Epithelial cell infection by Epstein-Barr virus

Abstract

Epstein-Barr Virus (EBV) is etiologically associated with multiple human malignancies including Burkitt lymphoma and Hodgkin disease as well as nasopharyngeal and gastric carcinoma. Entry of EBV into target cells is essential for virus to cause disease and is mediated by multiple viral envelope glycoproteins and cell surface associated receptors. The target cells of EBV include B cells and epithelial cells. The nature and mechanism of EBV entry into these cell types are different, requiring different glycoprotein complexes to bind to specific receptors on the target cells. Compared to the B cell entry mechanism, the overall mechanism of EBV entry into epithelial cells is less well known. Numerous receptors have been implicated in this process and may also be involved in additional processes of EBV entry, transport, and replication. This review summarizes EBV glycoproteins, host receptors, signal molecules and transport machinery that are being used in the epithelial cell entry process and also provides a broad view for related herpesvirus entry mechanisms.
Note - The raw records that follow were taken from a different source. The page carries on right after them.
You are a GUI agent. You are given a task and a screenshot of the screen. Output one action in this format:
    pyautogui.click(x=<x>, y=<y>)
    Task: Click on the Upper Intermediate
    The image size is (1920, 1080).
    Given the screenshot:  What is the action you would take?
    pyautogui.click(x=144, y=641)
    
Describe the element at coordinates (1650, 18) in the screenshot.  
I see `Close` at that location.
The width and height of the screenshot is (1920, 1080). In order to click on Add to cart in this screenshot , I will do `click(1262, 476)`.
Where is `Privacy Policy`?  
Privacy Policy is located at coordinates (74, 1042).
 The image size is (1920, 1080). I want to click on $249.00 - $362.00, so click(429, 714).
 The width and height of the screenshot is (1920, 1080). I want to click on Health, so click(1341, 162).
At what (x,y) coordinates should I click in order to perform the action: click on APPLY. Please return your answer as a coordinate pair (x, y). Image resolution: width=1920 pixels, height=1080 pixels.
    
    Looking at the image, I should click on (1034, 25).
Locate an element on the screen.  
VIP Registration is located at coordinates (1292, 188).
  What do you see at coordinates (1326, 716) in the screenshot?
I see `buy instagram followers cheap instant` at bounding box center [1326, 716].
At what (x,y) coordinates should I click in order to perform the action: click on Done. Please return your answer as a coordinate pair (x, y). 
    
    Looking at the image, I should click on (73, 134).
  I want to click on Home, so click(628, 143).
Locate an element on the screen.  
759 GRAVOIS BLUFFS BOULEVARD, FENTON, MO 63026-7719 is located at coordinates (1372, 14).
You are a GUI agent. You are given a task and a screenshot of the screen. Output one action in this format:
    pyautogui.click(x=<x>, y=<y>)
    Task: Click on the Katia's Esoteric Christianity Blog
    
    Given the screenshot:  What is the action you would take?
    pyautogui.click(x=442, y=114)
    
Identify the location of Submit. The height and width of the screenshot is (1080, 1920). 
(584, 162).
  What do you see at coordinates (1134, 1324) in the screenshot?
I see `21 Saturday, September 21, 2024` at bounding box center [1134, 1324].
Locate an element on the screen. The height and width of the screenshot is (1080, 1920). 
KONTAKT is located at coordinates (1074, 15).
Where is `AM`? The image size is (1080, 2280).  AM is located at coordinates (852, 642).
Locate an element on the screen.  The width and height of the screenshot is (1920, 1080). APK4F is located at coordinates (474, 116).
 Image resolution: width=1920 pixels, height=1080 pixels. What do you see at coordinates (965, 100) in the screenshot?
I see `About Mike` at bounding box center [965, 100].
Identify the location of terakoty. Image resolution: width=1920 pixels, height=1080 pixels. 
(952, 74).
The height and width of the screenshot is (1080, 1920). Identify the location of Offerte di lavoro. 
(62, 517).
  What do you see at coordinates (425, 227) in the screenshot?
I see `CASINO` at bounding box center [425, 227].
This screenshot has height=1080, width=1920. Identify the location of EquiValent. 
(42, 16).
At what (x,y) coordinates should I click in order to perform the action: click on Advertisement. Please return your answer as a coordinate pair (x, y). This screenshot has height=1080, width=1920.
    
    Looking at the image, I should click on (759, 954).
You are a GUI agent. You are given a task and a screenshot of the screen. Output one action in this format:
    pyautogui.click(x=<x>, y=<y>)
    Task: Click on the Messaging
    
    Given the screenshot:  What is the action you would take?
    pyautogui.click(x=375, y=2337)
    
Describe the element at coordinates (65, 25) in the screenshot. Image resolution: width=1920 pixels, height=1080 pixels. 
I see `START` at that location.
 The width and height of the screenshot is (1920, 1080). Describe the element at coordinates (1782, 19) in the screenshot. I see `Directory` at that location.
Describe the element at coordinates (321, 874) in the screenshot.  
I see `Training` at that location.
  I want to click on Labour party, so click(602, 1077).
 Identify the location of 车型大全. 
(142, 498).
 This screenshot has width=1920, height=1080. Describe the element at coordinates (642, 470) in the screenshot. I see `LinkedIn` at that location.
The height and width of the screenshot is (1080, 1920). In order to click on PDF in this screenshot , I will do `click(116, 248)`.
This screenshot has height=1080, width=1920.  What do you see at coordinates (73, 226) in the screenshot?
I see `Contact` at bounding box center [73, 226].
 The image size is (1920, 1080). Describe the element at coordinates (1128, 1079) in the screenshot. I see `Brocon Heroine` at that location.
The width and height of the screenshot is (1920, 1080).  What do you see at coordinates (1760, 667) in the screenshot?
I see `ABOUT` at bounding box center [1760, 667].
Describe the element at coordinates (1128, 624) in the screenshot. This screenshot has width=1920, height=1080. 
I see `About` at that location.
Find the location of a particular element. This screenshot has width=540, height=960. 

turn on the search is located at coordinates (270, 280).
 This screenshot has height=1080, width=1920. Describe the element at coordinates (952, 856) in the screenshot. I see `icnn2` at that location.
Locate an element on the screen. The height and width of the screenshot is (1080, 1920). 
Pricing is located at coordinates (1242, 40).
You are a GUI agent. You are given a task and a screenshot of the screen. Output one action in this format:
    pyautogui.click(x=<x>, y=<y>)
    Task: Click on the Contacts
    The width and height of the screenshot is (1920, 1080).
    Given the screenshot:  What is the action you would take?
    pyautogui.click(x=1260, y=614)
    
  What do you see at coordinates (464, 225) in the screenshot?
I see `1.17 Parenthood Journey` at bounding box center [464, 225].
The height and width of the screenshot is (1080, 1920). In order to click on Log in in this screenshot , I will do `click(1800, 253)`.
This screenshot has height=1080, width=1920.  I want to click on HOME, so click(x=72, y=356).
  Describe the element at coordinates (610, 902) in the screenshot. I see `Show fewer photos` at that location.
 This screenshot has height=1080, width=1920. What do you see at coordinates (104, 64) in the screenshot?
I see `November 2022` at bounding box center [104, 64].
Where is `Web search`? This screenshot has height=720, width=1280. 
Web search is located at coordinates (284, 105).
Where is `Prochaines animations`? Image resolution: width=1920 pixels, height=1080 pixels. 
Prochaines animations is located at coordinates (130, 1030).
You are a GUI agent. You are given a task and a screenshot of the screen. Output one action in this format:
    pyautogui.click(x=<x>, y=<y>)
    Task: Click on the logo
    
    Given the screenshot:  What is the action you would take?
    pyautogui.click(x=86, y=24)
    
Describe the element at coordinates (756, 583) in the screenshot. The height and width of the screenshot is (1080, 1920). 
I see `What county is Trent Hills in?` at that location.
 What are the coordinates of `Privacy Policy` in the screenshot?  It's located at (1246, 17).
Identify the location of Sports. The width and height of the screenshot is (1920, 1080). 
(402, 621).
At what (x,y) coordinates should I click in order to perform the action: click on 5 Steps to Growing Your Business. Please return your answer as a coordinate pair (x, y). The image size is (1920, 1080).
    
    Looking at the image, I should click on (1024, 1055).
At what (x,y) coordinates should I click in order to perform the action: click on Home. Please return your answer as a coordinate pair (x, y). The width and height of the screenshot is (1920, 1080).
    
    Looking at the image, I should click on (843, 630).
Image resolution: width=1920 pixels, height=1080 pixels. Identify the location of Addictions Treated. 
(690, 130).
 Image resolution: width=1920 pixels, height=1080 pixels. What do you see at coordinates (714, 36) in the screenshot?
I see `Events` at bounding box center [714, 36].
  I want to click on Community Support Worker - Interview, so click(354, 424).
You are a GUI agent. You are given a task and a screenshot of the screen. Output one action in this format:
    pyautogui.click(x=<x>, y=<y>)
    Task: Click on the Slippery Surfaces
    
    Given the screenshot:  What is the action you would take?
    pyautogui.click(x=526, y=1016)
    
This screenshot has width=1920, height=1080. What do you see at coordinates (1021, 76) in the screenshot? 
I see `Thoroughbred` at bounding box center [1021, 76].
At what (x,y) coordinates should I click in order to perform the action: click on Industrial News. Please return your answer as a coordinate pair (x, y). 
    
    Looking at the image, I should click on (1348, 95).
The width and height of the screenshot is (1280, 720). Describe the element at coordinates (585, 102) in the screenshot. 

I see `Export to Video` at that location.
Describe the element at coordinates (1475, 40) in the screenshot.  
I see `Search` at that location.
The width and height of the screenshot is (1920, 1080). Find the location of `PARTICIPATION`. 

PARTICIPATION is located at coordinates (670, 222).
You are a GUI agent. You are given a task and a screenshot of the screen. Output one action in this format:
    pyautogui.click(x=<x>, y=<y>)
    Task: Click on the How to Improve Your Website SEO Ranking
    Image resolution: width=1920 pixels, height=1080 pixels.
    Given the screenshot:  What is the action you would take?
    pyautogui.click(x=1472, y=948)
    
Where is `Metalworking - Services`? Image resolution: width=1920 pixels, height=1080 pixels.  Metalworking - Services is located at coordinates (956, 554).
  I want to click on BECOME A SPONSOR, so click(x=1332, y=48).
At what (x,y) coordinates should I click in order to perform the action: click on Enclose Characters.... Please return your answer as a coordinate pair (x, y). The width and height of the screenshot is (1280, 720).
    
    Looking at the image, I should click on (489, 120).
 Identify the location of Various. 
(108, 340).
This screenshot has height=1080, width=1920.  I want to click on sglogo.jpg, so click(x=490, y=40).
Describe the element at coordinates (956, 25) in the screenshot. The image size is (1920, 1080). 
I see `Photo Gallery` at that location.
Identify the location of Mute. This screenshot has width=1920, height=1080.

Keywords: Epstein–Barr virus; epithelial cells; gamma-herpesviruses.

Figure 1.

Model illustrating the steps of EBV infection of epithelial cells. In the first step (Step I), EBV binds to target cells using variable host cell surface receptors and multiple viral envelope glycoproteins. In some cases, binding of EBV virions can induce signaling pathway activation (Step II). After binding to the cell surface receptors, (either by direct membrane fusion or fusion with the endosomal membrane) (Step III), the viral capsid is then transported in the cytosol to the nuclear periphery (Step IV). Once at a nuclear pore, the viral genome is released into the nucleus through a nuclear pore (Step V). Integrins (αvβ5, αvβ6 and αvβ8), NRP1 and NMHC-IIA interact with corresponding glycoproteins indicated as black-dashed arrows. EphA2 binds to both gH/gL (red solid arrow) and gB (black-dashed arrow). EphA2 is the most important entry receptor for EBV epithelial cell infection and is therefore indicated in red.

Figure 2.

Different anti-gH/gL antibodies target different regions of gH/gL and inhibit EBV epithelial cell infection. The structure of gH/gL is shown as cartoon (Matsuura et al. ; Connolly et al. 2011). gH consists of four domains: D-I (blue), D-II (magenta), D-III (green) and D-IV (yellow). gL is colored red and interacts with gH in D-I. The E1D1 antibody binding region on gH/gL is shown as red surface representation in D-I gL (gL 27–33, gL 72–79 and gL 127–131; D-I is also the potential EphA2 binding region). The most important AMMO1 antibody-binding residues on EBV gH/gL are represented by green spheres in D-I (gH K73 and gH Y76). The CL40 binding amino acids on gH/gL are represented by magenta spheres (gH R184, gH H239, gH V243, gH D284 and gH E286). The CL59 antibody binding regions on gH/gL are shown as green and yellow surface representations in D-III and D-IV (gH406–415, gH456–468, gH494–503, gH623–626 and gH645–656).